Use of C99 extra long double math functions after r236148

Mon Jul 9 03:41:46 UTC 2012

On 07/08/2012 09:01 PM, Steve Kargl wrote:

> Have you read Goldberg's paper?

I must admit that I had not.  I found it at:

http://docs.oracle.com/cd/E19957-01/806-3568/ncg_goldberg.html

> Not to mention, I've seen way too many examples of 'x - y'
> where cancellation of significant digits causes
> problems.  Throw in rather poor estimates of function
> results with real poor ULP and you have problems.

I think that if a program includes "x-y" where cancellation causes huge 
loss of digits, then the program should be considered highly flawed. 
The programmer might get lucky, and a few extra ULP might save his skin, 
but it would be better if the program catastrophically failed so that he 
would realize they need to do something smarter.
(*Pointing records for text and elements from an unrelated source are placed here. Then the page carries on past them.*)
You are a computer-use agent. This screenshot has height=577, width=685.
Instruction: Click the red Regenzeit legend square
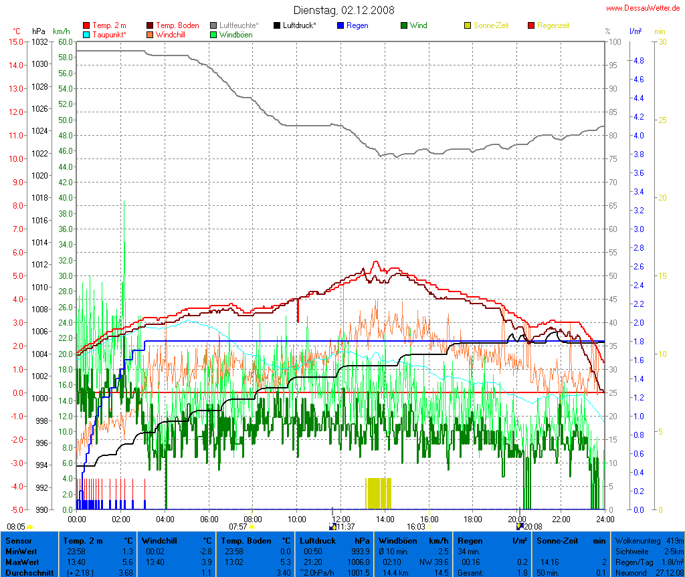pyautogui.click(x=532, y=25)
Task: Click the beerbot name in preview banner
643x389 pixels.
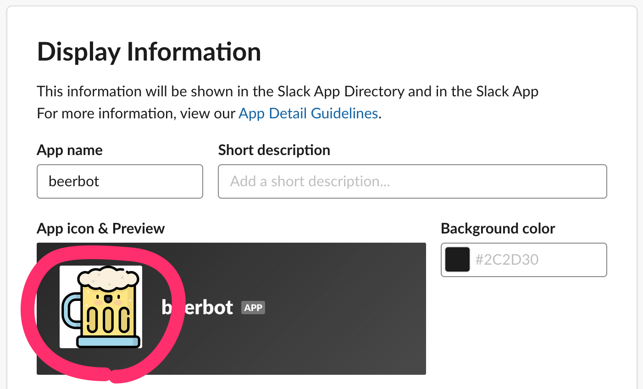Action: 202,307
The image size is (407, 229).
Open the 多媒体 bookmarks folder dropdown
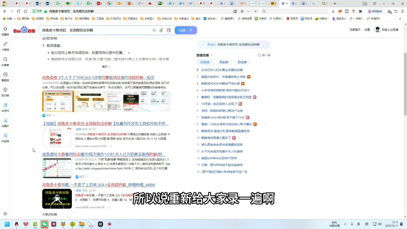tap(147, 18)
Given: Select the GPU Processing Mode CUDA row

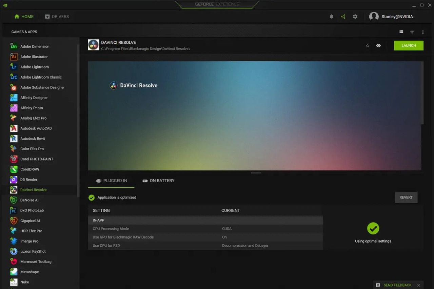Looking at the screenshot, I should [205, 229].
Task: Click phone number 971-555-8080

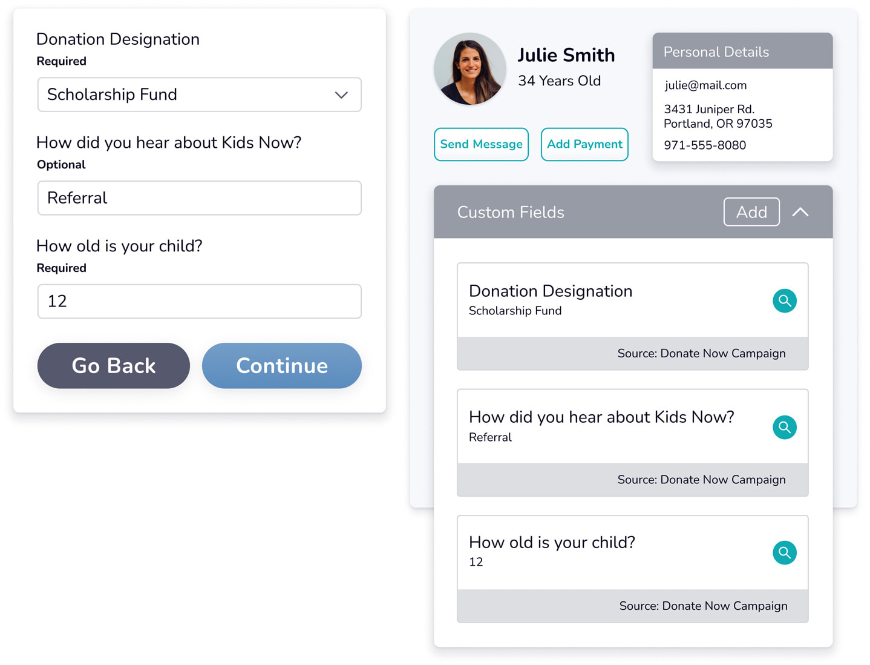Action: [705, 145]
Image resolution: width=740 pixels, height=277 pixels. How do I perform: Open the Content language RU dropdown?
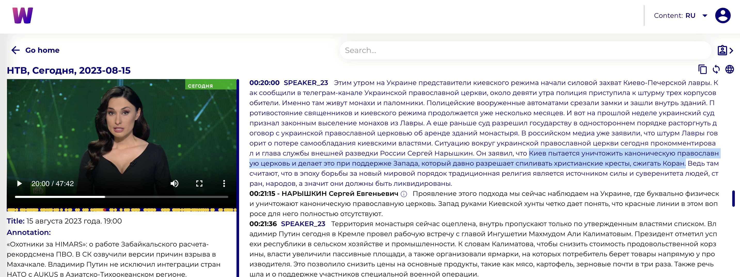point(705,16)
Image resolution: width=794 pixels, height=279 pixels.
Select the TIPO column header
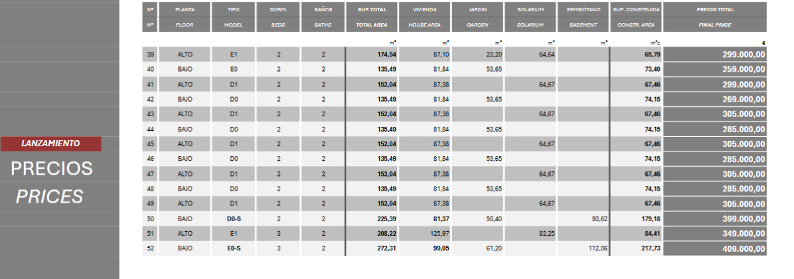click(234, 10)
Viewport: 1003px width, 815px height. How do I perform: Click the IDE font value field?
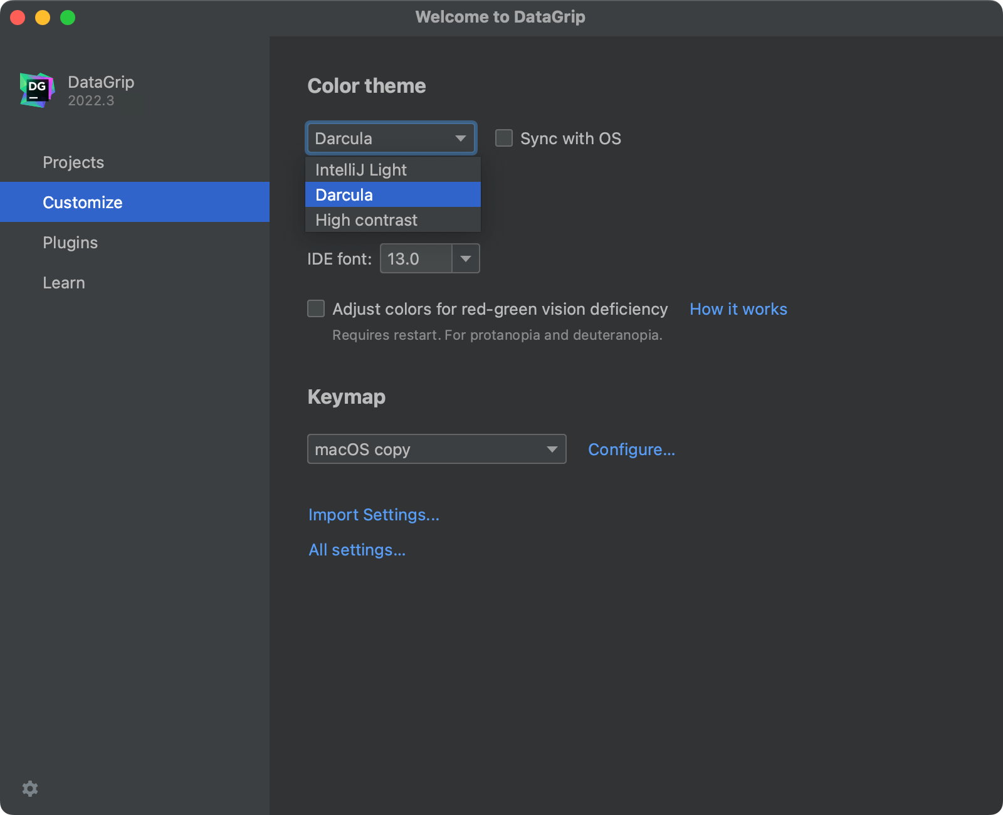(x=414, y=258)
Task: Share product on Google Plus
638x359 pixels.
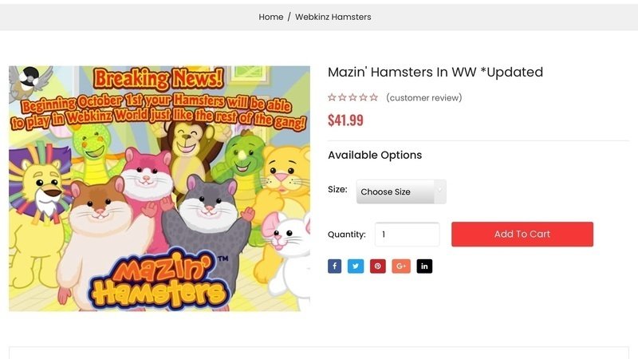Action: pos(401,266)
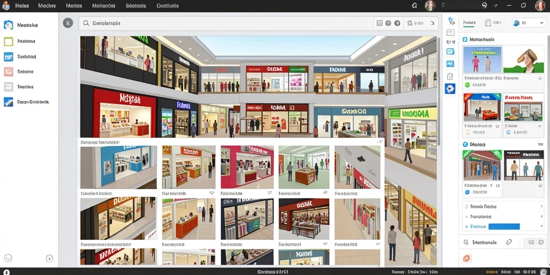Screen dimensions: 550x275
Task: Collapse the lower section header in right panel
Action: tap(540, 144)
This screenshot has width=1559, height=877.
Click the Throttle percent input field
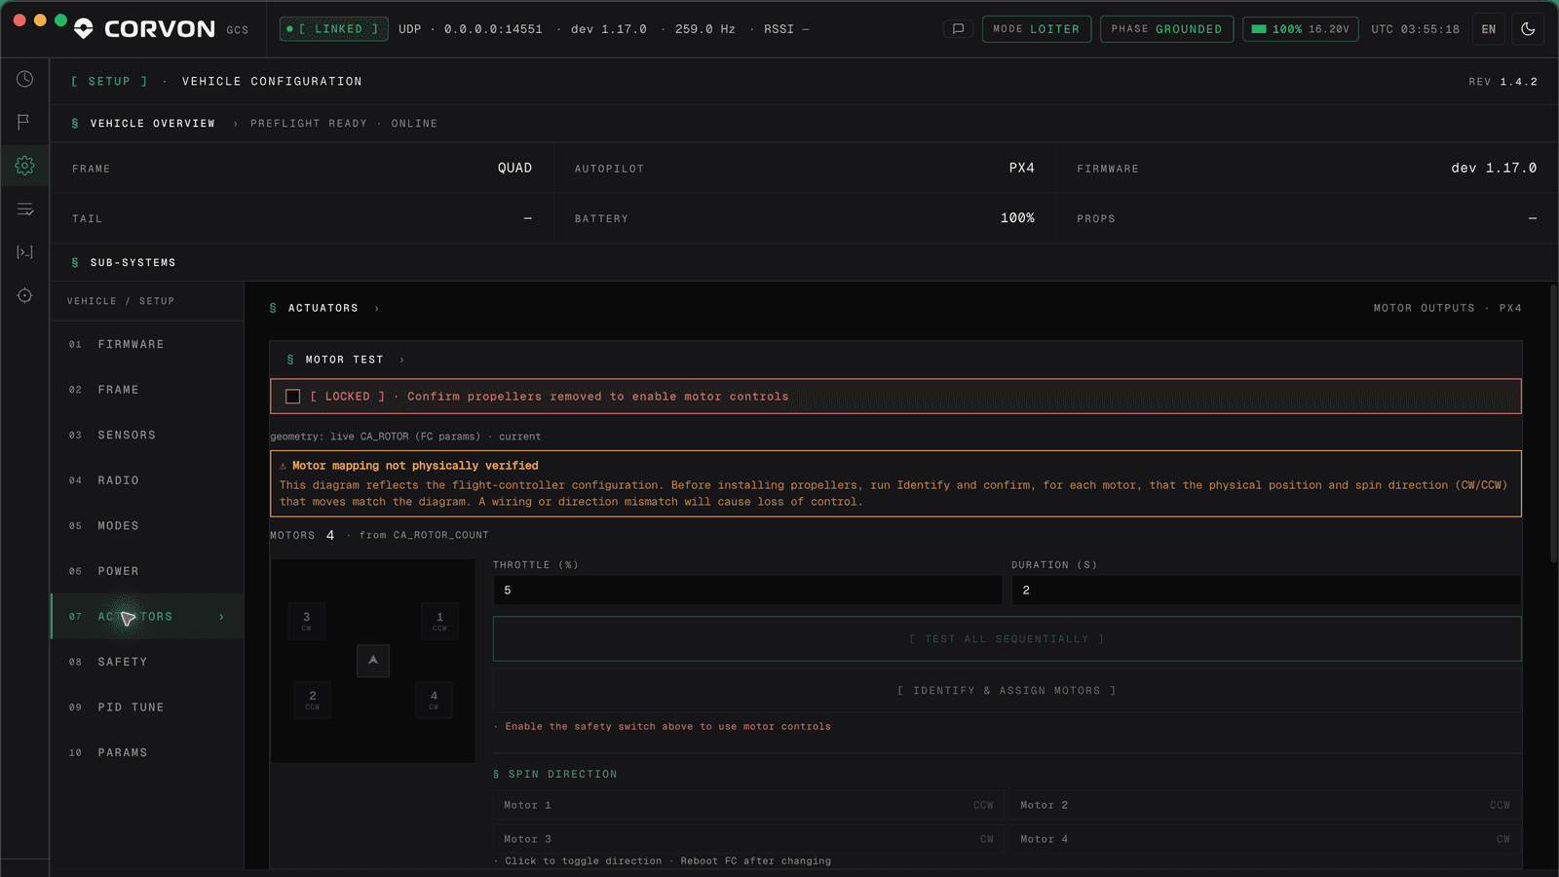747,591
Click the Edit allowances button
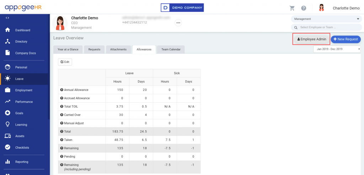 (65, 62)
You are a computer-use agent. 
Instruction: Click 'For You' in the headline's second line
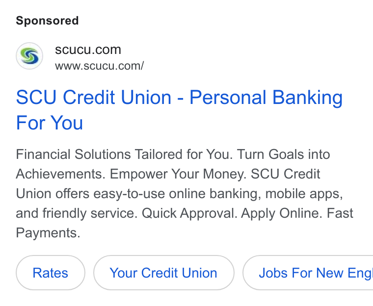[49, 123]
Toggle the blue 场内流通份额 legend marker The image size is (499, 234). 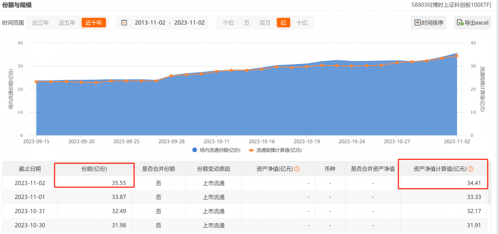tap(194, 150)
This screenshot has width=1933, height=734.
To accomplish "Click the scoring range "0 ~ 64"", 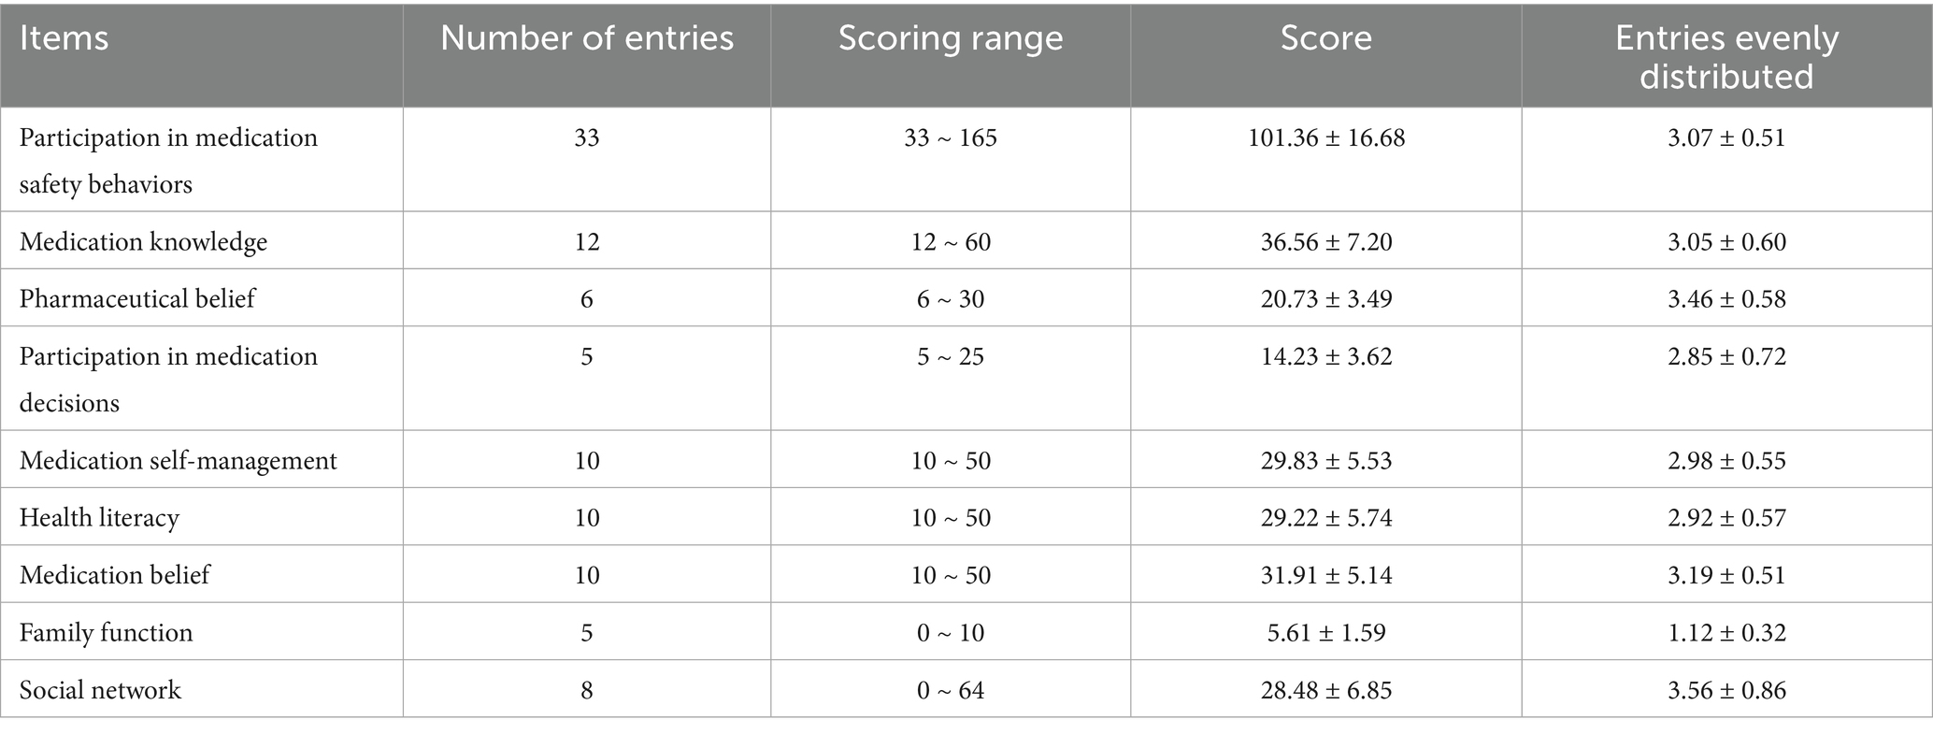I will pos(951,690).
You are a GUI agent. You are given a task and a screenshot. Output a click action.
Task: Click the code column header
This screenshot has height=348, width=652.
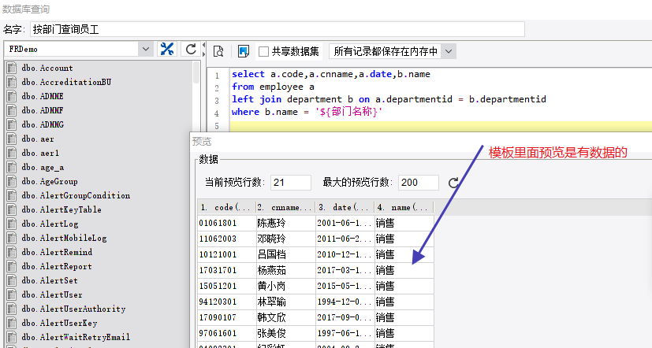(x=225, y=207)
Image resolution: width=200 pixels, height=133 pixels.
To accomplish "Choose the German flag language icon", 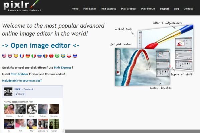I will [x=28, y=56].
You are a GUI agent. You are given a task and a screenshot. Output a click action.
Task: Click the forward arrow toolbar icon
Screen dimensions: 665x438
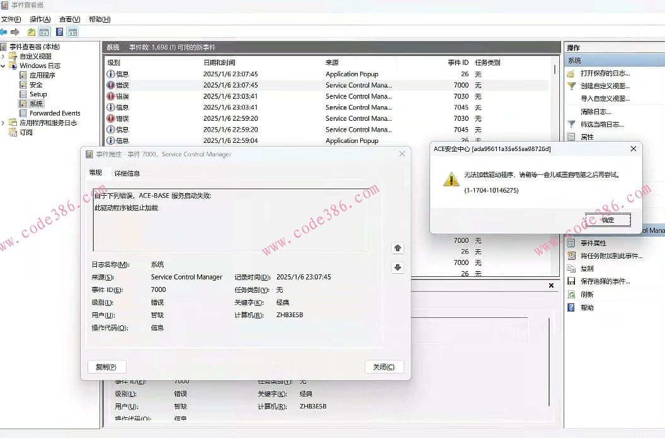(15, 32)
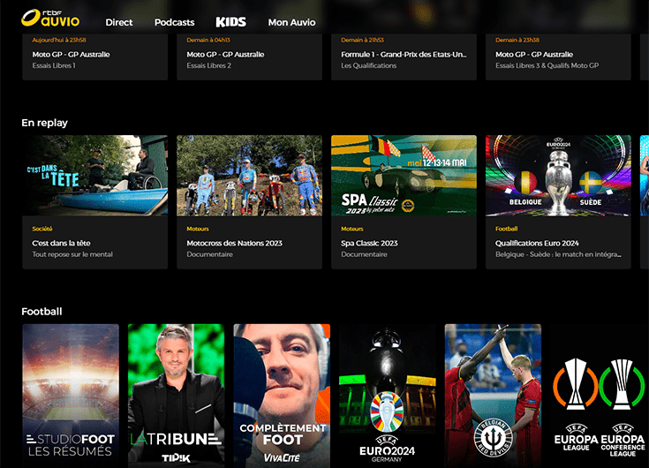
Task: Open the KIDS section logo
Action: pyautogui.click(x=231, y=22)
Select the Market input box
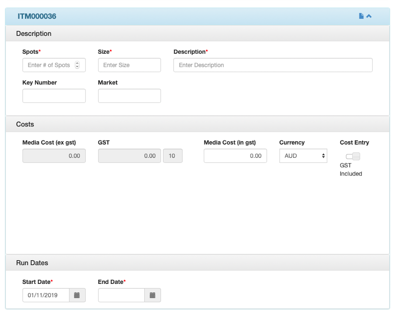 pyautogui.click(x=129, y=96)
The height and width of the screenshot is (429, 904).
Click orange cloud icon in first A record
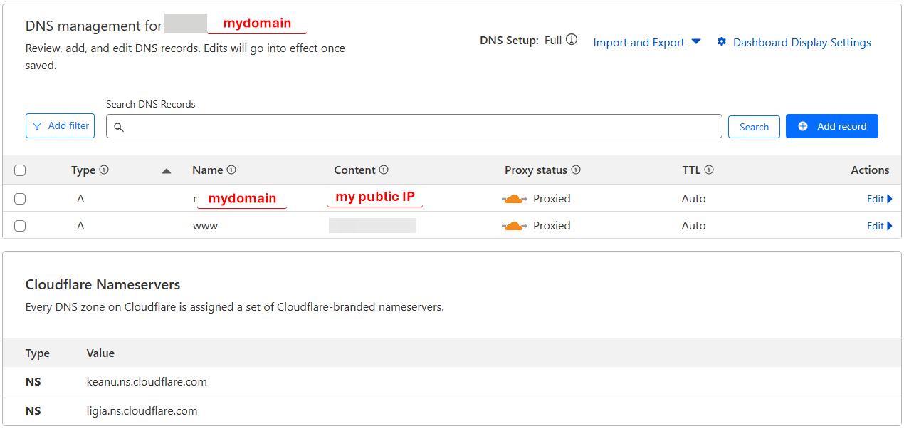pos(514,199)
I got my first scientific calculator around 1975, and I remember my 
surprise when I discovered that (1/3)*3-1 on my calculator did not 
produce zero.  Years later I bought another calculator, and imagine my 
further surprise when (1/3)*3-1 did produce zero.  They must have done 
something very smart, I thought.

The problem is, these kinds of tricks can only help you so much. 
Calculations like 
arccos(arccos(arccos(arccos(cos(cos(cos(cos(x)))))))))-x are probably 
not going to be correct no matter how smart the programmer is.

The paper by Goldberg has some really nice stuff.  I teach a class on 
numerical methods.  One example I present is the problem using equation 
(4) of Goldberg's paper to solve quadratic equations.  I tell them that 
the smart thing to do is to use equation (4) or equation (5) depending 
on whether b has the same sign as sqrt(b^2-4ac).  This is a very good 
illustration of how to overcome the "x-y" problem, and in my opinion it 
has to be understood by the programmer, not the writer of the 
square-root package.  Trying to compensate by getting that lost drop of 
ULP out of square root is looking in the wrong direction.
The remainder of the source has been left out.